Because the reclassification program is shrouded in secrecy, it continued virtually without outside notice until historian Matthew Aid noticed that dozens of documents he had copied years ago had been removed from the archives.

This lobotomizing of the nation’s historic memory makes it easier to not remember what has been forgotten. In the past few years, the Constitution or Bill of Rights and Freedom of Information Act seems to have been forgotten. Many do not seem to remember the lessons taught by a handful of colonists who were tired of being arrested and jailed for speaking out against King George and the British Empire.

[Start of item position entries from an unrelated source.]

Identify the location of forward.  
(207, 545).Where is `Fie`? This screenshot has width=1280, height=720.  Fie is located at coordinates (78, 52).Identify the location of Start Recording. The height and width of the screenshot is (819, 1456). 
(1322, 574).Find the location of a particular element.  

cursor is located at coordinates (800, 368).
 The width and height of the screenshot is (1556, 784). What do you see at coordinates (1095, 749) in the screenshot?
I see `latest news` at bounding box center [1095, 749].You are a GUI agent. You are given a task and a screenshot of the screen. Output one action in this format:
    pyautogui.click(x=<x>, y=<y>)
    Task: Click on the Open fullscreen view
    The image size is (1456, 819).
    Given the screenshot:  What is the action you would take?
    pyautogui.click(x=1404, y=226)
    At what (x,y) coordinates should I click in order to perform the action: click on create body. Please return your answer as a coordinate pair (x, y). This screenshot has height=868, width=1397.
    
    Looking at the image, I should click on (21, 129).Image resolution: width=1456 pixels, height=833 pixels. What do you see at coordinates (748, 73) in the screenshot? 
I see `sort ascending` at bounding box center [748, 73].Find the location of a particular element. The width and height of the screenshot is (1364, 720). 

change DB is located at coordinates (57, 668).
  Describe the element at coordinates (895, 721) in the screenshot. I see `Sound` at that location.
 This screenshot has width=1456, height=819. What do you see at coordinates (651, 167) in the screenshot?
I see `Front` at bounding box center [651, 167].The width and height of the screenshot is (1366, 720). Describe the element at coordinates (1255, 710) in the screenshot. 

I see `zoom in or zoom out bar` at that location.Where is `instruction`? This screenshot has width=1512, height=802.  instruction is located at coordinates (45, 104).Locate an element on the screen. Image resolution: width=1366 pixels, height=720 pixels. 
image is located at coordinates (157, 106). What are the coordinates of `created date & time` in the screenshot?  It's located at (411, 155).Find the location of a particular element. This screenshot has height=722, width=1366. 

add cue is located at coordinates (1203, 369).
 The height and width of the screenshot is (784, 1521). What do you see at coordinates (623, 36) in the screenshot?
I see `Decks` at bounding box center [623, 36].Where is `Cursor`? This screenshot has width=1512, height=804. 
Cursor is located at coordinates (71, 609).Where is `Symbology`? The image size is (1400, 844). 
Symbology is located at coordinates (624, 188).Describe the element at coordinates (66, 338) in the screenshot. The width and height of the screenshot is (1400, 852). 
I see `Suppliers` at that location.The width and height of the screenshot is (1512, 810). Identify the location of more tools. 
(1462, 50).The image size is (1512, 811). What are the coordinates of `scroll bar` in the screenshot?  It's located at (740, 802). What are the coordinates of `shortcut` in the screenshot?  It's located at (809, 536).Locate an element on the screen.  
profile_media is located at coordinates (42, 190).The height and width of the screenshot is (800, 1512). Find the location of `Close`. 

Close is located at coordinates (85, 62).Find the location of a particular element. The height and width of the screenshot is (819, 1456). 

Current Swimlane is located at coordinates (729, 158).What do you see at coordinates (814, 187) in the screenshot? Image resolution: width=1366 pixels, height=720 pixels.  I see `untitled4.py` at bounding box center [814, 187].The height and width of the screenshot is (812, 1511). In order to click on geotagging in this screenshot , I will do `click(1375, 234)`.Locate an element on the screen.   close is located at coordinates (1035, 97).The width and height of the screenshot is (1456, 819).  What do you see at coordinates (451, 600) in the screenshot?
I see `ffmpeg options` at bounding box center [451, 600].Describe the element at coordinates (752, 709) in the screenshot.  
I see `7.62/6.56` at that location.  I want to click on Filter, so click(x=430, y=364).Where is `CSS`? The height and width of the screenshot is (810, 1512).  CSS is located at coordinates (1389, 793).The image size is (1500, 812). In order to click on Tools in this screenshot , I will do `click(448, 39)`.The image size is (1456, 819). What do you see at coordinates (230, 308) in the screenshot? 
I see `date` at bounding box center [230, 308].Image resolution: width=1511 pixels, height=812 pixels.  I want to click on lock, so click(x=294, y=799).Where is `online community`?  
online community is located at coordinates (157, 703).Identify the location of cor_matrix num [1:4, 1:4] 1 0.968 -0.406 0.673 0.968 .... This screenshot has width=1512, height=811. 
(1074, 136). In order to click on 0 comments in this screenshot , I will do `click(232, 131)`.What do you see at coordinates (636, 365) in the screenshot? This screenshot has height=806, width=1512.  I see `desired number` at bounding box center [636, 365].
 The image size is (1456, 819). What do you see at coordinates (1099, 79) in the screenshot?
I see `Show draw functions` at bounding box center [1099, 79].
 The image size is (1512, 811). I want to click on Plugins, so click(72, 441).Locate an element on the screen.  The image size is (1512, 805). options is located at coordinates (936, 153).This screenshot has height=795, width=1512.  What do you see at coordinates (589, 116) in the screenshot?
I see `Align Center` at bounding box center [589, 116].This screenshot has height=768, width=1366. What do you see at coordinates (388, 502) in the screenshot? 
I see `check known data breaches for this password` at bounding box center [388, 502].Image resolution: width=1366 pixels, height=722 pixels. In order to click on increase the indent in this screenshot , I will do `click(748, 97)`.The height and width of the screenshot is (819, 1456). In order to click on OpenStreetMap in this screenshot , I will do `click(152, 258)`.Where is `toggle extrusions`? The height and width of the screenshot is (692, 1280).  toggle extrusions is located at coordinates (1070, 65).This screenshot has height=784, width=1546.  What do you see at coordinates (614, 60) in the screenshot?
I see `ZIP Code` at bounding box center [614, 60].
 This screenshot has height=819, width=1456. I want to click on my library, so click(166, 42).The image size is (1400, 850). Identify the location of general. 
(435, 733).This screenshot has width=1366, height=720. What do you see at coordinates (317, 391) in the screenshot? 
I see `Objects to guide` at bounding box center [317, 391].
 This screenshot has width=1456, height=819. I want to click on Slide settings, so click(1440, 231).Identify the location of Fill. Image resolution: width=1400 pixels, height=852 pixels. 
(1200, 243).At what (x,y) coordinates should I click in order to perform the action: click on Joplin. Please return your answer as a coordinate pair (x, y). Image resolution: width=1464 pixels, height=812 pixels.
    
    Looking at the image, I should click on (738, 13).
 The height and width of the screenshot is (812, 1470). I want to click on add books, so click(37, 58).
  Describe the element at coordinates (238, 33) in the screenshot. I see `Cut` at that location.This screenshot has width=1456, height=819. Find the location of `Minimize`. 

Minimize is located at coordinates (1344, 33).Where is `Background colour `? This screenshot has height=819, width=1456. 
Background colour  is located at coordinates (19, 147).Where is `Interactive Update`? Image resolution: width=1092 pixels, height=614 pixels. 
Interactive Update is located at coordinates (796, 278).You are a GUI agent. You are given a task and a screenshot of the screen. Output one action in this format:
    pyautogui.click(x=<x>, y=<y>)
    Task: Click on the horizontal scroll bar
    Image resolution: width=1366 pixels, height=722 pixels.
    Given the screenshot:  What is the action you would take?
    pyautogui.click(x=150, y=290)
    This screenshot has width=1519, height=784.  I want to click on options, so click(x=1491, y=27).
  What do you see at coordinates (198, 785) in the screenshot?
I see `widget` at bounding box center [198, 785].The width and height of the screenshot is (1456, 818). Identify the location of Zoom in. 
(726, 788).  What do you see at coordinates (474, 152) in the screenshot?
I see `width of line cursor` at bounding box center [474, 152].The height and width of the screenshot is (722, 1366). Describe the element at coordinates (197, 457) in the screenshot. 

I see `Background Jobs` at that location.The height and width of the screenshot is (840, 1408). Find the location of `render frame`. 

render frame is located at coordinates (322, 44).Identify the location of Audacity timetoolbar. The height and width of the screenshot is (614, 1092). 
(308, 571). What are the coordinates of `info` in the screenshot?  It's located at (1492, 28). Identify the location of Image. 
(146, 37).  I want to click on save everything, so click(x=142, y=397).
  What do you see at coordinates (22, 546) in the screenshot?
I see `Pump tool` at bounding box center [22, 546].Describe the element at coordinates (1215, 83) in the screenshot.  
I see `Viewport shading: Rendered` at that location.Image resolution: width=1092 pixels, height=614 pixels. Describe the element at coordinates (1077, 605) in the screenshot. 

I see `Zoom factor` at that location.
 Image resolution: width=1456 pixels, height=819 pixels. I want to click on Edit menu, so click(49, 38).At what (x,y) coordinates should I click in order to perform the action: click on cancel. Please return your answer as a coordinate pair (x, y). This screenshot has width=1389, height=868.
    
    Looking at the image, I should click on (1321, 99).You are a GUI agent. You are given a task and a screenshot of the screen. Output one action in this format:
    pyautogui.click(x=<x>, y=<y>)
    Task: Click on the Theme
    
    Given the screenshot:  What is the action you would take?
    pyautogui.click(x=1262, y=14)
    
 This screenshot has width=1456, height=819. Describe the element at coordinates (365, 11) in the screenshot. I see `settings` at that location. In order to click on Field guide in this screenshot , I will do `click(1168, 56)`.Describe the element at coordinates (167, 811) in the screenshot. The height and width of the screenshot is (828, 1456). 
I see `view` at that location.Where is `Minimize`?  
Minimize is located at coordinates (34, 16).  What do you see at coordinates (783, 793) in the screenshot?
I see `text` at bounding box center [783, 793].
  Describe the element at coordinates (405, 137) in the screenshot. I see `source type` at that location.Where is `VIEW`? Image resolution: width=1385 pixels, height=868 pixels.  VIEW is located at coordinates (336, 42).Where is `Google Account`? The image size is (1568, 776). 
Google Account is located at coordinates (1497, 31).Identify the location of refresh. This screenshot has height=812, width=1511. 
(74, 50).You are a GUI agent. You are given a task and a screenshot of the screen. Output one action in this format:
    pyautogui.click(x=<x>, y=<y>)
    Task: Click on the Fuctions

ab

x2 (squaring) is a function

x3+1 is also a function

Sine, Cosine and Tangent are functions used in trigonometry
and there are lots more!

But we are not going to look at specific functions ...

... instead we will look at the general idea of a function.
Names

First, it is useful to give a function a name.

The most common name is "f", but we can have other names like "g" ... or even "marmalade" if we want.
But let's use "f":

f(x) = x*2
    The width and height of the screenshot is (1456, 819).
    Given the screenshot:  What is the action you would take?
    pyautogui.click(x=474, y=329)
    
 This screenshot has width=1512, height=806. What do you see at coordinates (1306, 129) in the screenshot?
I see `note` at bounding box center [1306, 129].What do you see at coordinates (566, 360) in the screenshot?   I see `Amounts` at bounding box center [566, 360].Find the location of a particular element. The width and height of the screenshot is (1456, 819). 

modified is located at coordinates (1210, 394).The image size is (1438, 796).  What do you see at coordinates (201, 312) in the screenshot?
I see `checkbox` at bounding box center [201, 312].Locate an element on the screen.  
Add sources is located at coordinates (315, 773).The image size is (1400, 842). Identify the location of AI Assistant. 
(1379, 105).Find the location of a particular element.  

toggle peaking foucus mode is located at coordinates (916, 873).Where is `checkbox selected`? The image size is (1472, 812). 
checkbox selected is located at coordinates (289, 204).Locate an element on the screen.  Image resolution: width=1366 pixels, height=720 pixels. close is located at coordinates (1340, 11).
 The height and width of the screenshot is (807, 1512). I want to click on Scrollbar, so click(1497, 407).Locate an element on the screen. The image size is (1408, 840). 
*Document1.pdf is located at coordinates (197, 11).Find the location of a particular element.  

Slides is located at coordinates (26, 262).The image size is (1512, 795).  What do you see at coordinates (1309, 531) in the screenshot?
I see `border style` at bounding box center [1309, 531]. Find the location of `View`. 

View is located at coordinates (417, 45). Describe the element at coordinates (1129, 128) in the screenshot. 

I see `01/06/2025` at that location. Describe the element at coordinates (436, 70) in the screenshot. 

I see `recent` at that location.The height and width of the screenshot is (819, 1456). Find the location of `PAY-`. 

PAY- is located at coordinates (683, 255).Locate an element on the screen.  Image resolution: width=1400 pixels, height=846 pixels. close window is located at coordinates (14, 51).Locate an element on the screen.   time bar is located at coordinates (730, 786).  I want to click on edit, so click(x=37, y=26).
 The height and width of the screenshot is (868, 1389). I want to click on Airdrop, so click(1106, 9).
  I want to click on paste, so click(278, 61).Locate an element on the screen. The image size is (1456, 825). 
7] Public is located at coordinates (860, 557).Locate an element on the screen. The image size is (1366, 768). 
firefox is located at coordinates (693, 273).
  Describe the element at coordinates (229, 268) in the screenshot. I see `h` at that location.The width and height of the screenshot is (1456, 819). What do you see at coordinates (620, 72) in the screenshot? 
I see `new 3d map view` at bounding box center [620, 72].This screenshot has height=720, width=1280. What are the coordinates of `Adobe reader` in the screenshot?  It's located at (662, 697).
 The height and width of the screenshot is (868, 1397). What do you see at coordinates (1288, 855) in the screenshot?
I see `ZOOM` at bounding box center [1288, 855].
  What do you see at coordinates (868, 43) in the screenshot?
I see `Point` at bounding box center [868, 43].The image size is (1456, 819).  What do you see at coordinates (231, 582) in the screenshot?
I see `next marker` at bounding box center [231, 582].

After winning the American Revolution they made sure that the rights to free speech and to protest were part of the essential freedoms in the First Amendment.

If we don’t remember and protect our rights we can easily lose what took the blood of patriots to secure. The more recent revelation that federal law was bypassed in approving warrantless electronic surveillance—spying—of Americans is one example. Another is a new bill, sponsored by Sen. Arlen Specter (R-Pa.) that gives the Secret Service unbridled authority to suppress political dissent and increase the maximum imprisonment from six months to 10 years. The proposed law, titled “Secret Service Authorization and Technical Modification act of 2005,”also creates a new federal police force, to be called the “United States Secret Service Uniformed Division” [Gestapo]. Members of this force are authorized to carry firearms and authorized to “make arrests without warrant for any offense against the United States committed in their presence, or for any felony cognizable under the laws of the United States if they have reasonable grounds to believe that the person to be arrested has committed or is committing such felony” (sec. 3056A (b)(1)(B)).

“Reasonable grounds” is not specified, so it is left up to the mood or discretion of the federal police force officer. The targets of this law will not be terrorists or threats to national security. It will be anyone deemed a threat to the political powers that be.

With a “Secret Service” to “protect” our rights and freedoms, we can just relax under a coconut tree drinking our favorite beverage.